Assume that we have two lines. Green and blue line.
$$w^Tx - b = 1$$ $$w^Tx - b = -1$$
Our goal is to find $w$ and $b$ here.
The first we can do, is to find the distance between these two lines.
We first find the ratio between $x^+$ and $x^−$. They are coordinates of $x$ that can describe
$$w^Tx^+ - b = 1$$ $$w^Tx^− - b = -1$$
So $x \in x^+, x^−$
The ratio between $x^+$ and $x^−$ is
$$x^+ = x^− + \lambda w$$
Where $\lambda$ is the distance between the two lines. If we using
$$w^Tx^+ - b = 1$$
and add in
$$x^+ = x^− + \lambda w$$
We will get this:
$$w^T(x^− + \lambda w) - b = 1$$ $$w^Tx^− + \lambda w^Tw - b = 1$$
And notice that $w^Tx^− -b$ is $-1$
$$-1 +\lambda w^Tw = 1$$
And now it will become
$$\lambda w^Tw = 2$$
We want to have the distance by it self
$$\lambda = \frac{2}{w^Tw}$$
And we need to make sure that $\lambda$ is always a positive number, so we are taking $$||\lambda|| = \frac{||2||}{||w||} = \frac{2}{||w||}$$
Question:
The number $||\lambda||$ need to be equal to 2, then the lines is optimized.

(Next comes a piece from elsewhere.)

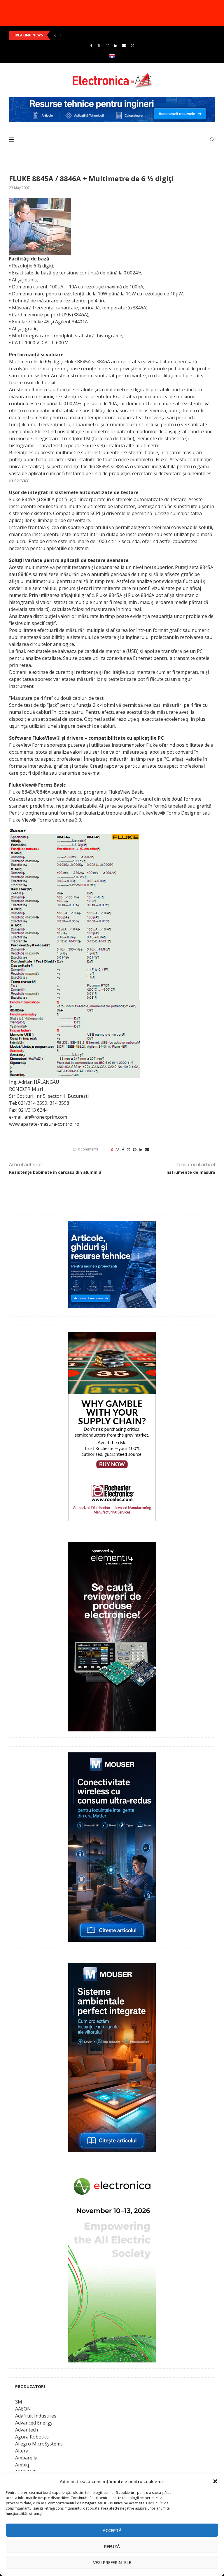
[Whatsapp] (132, 45)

Because the perdendicular distance between these two lines are 2.
The quadratic programming problem is:
$$\frac{1}{2}w^TQw + c^Tw$$
Where the constraints are:
$$Aw \leq d$$ $$w \geq 0$$
How can I describe the support vector machine formula, onto the quadratic programming objective function?